How to Monitor Distributed Cache Service in Huawei Cloud
Site24x7 offers monitoring support for Huawei Cloud's Distributed Cache Service (DCS). Monitor DCS across memory, connections, commands and replication metrics, providing application and infrastructure teams to have a full visibility into Redis cache health.
Use cases
Prevent cascading failures: When the cache hit rate drops below 80%, Site24x7 alerts you early so you can pre-warm the cache and avoid a surge of misses overwhelming the back-end database.
Protect critical data: A rise in evicted keys along with increasing memory usage triggers an alert, allowing you to scale the DCS instance before important session data is lost.

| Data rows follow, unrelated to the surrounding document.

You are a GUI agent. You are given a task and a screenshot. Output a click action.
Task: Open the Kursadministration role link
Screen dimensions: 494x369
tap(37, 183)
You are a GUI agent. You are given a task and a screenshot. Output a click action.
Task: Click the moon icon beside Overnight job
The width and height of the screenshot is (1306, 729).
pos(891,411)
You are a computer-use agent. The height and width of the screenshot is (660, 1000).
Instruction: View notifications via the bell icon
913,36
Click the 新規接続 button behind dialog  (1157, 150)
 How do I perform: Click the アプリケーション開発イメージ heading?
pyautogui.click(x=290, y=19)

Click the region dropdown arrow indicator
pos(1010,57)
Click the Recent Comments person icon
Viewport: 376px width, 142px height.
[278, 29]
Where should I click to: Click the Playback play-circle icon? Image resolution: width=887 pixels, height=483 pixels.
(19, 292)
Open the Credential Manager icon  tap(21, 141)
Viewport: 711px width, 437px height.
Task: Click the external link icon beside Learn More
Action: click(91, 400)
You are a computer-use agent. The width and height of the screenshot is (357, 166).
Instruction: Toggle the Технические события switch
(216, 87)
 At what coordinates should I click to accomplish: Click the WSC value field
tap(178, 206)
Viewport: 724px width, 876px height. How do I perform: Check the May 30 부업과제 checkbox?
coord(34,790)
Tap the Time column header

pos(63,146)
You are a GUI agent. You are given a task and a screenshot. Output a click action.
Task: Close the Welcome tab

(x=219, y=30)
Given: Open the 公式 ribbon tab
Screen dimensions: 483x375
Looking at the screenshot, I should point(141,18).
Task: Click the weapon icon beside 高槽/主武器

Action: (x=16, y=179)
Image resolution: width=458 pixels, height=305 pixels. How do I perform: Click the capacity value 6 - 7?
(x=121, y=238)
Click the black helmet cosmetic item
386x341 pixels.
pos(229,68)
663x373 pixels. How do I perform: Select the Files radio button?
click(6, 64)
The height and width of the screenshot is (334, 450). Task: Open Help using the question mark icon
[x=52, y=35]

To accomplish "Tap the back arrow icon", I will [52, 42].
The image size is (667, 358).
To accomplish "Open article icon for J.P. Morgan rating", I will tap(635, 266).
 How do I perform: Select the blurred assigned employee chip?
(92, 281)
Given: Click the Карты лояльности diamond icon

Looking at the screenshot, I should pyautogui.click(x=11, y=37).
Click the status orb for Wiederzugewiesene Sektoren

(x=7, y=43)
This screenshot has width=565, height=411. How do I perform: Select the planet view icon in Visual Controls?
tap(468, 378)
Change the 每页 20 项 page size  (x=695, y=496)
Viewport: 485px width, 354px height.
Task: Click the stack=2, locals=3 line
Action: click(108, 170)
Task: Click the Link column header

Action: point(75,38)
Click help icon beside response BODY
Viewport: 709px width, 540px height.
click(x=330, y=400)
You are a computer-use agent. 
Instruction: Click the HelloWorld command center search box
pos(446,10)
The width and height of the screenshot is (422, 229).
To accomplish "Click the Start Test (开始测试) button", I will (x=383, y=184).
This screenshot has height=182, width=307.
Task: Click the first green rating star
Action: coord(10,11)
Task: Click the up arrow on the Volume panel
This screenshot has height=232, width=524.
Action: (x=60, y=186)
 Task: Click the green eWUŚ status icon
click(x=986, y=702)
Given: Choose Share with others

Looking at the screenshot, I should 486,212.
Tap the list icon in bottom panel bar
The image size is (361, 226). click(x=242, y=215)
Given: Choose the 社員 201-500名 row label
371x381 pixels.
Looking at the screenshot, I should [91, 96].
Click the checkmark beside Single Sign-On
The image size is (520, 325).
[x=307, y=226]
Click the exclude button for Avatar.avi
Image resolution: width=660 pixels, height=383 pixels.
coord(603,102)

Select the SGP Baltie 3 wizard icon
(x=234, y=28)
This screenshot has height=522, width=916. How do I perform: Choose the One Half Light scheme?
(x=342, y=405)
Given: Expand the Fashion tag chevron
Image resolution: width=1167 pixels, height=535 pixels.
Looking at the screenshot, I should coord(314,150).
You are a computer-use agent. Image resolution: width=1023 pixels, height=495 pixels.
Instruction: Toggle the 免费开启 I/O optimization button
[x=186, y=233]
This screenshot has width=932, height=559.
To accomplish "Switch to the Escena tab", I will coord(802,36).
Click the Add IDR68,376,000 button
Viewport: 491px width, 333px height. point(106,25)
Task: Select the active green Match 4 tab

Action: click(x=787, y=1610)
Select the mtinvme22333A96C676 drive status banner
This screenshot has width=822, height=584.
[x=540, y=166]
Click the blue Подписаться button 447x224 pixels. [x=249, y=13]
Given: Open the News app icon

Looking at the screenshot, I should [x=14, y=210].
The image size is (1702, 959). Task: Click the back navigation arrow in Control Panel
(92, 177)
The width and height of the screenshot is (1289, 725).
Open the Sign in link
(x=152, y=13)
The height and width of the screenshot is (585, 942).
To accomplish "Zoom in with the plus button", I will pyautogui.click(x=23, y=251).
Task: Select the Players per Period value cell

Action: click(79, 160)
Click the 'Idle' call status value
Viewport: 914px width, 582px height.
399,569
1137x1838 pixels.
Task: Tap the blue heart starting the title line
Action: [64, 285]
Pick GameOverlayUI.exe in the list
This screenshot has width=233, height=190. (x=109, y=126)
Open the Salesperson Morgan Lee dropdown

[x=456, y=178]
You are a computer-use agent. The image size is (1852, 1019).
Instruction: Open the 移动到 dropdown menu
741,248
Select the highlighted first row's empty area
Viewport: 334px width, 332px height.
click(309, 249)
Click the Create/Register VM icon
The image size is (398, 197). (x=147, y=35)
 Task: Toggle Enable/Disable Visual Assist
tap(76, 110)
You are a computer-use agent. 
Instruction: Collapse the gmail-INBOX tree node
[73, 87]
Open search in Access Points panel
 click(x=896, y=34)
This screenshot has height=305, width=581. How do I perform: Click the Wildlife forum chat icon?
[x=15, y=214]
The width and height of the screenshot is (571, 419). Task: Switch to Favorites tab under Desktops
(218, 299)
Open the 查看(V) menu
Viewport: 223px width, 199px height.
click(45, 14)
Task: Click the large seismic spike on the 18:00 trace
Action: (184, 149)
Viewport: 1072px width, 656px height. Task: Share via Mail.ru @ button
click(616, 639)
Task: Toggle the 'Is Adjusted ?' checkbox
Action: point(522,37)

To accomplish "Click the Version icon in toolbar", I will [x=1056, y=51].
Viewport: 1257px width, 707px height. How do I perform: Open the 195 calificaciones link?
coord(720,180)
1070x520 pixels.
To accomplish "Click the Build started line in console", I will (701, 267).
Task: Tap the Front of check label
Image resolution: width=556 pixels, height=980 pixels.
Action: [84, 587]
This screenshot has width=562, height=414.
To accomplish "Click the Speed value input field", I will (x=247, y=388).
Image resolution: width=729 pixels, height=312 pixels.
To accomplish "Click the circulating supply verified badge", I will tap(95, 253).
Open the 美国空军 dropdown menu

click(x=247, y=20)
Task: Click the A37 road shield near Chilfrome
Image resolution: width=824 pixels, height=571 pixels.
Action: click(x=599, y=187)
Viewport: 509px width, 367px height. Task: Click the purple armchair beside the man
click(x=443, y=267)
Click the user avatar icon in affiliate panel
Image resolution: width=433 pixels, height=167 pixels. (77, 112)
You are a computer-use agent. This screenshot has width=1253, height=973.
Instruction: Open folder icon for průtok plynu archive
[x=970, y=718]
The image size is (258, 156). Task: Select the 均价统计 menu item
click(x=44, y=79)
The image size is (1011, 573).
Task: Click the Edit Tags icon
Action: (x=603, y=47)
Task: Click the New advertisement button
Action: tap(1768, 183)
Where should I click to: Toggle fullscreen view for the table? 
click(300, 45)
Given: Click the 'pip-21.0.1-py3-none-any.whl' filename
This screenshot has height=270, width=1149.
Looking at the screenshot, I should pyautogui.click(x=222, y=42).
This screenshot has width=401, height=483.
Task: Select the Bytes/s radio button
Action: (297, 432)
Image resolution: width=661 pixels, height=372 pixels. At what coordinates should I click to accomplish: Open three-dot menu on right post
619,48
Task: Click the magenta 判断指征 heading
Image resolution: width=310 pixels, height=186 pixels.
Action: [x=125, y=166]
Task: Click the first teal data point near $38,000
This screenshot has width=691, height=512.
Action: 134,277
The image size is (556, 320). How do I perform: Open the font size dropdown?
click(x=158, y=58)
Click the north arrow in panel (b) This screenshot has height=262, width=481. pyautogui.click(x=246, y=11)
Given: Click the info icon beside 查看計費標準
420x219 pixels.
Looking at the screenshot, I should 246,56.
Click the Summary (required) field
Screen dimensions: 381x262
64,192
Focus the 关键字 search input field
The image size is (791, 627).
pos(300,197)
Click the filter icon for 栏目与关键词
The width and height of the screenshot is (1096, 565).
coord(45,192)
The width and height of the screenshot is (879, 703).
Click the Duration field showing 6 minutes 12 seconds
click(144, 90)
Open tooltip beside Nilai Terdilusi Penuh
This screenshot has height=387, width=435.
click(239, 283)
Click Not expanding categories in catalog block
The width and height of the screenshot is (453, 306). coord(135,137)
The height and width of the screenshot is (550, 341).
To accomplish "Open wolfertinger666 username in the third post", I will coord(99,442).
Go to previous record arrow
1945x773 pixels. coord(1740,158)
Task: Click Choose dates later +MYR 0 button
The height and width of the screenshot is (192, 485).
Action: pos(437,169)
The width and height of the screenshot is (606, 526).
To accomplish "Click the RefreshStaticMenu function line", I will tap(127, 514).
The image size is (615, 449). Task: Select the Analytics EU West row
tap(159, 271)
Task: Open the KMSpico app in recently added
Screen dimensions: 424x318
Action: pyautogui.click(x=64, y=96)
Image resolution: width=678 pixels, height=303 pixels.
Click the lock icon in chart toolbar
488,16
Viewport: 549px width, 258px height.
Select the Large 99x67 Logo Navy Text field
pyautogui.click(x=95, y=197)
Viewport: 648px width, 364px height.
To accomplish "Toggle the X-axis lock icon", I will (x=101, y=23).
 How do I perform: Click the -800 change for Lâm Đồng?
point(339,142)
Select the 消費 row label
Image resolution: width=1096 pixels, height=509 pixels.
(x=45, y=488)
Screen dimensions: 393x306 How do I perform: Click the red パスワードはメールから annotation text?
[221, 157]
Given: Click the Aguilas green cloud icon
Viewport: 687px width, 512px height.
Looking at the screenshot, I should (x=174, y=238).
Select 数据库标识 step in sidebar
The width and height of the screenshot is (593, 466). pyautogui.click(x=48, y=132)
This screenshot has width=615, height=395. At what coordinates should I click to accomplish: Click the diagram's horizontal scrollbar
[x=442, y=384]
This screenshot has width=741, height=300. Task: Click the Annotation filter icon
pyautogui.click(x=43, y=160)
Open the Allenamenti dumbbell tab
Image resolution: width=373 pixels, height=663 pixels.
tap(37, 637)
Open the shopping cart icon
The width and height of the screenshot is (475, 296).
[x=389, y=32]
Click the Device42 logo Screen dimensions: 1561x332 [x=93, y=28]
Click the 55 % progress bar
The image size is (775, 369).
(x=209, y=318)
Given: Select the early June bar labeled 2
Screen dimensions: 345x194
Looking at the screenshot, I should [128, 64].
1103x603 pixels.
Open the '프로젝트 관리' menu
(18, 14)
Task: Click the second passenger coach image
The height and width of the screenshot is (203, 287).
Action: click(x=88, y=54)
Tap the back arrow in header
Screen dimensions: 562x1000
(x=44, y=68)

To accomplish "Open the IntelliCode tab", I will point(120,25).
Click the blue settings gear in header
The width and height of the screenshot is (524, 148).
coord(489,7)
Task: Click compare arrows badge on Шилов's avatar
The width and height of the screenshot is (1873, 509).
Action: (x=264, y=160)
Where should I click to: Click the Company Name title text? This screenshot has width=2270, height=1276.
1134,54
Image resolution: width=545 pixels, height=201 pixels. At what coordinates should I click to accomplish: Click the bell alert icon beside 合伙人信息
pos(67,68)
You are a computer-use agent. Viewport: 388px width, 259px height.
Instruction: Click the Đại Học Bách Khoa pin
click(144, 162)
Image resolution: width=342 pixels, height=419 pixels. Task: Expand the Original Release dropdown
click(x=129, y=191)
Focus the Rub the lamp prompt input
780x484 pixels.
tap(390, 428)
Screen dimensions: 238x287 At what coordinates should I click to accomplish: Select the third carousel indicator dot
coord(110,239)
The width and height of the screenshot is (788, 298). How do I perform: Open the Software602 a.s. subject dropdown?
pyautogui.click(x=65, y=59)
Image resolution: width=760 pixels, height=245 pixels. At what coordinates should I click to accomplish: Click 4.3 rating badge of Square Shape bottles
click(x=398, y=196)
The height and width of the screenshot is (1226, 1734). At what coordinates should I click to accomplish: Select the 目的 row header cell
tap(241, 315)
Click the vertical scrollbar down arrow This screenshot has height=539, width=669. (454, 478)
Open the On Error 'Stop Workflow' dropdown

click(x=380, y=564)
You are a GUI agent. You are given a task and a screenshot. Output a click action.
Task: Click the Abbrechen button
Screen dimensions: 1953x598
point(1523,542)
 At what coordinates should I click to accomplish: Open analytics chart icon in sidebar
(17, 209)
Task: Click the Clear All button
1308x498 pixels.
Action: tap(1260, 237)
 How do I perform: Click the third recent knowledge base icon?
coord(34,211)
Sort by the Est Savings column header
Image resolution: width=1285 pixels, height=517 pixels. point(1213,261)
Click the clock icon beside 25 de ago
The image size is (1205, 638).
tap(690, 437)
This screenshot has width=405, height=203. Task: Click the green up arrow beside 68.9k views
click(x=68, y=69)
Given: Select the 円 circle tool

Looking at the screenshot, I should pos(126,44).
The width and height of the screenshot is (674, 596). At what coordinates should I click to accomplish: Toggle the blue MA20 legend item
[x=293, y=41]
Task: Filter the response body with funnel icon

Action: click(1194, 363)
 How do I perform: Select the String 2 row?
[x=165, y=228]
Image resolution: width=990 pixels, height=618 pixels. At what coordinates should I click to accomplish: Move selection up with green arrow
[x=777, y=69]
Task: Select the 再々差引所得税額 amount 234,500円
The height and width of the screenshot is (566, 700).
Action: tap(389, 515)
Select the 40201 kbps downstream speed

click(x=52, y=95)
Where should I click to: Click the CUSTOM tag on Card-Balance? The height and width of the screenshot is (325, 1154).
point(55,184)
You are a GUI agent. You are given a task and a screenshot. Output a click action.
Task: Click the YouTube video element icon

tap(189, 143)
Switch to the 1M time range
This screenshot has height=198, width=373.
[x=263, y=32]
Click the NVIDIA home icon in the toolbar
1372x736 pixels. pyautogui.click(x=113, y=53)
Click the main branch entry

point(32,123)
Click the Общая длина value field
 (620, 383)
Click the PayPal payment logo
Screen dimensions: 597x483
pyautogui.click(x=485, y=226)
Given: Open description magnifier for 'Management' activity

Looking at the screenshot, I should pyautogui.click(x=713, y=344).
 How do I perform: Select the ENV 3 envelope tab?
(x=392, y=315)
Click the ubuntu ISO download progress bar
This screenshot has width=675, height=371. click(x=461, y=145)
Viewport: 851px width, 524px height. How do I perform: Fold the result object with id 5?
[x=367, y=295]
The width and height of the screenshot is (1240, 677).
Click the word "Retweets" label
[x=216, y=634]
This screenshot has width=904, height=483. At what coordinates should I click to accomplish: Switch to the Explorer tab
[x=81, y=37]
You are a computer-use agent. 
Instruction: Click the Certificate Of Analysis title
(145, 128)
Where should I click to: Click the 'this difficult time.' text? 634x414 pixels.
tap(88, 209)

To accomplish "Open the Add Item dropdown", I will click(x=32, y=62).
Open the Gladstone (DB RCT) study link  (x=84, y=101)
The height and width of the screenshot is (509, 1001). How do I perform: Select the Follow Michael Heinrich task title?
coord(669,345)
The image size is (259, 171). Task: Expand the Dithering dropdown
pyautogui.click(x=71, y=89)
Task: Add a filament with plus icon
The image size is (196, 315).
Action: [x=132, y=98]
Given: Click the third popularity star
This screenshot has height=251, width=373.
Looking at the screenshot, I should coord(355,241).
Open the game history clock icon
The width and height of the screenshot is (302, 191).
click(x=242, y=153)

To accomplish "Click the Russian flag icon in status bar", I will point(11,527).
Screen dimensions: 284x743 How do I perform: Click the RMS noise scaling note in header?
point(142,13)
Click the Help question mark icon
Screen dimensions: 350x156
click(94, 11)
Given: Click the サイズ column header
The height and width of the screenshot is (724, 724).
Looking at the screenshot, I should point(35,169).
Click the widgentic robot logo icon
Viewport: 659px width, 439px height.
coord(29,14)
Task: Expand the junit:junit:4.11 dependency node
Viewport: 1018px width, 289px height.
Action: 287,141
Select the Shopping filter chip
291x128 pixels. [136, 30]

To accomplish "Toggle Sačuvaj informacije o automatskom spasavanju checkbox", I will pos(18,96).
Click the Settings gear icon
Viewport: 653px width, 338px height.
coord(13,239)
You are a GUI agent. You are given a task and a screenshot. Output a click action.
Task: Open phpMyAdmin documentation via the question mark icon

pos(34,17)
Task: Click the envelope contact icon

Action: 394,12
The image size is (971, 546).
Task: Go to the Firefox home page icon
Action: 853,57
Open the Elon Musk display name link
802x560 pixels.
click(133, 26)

Improve performance: Detect slow logs and increased command response times, helping DBAs identify and optimize expensive Redis commands before they impact application throughput.
Setup and configuration
DCS resources are auto-discovered and monitored during the Huawei Cloud integration. To enable monitoring, follow these steps:
- Navigate to Cloud > Huawei > Add Huawei Monitor. Follow the steps to add a Huawei Cloud monitor.
- While adding or editing a Huawei Cloud monitor, select DCS from the Service/Resource Types drop-down menu and click Save.
- Go to Cloud > Huawei. Then, select the created Huawei monitor.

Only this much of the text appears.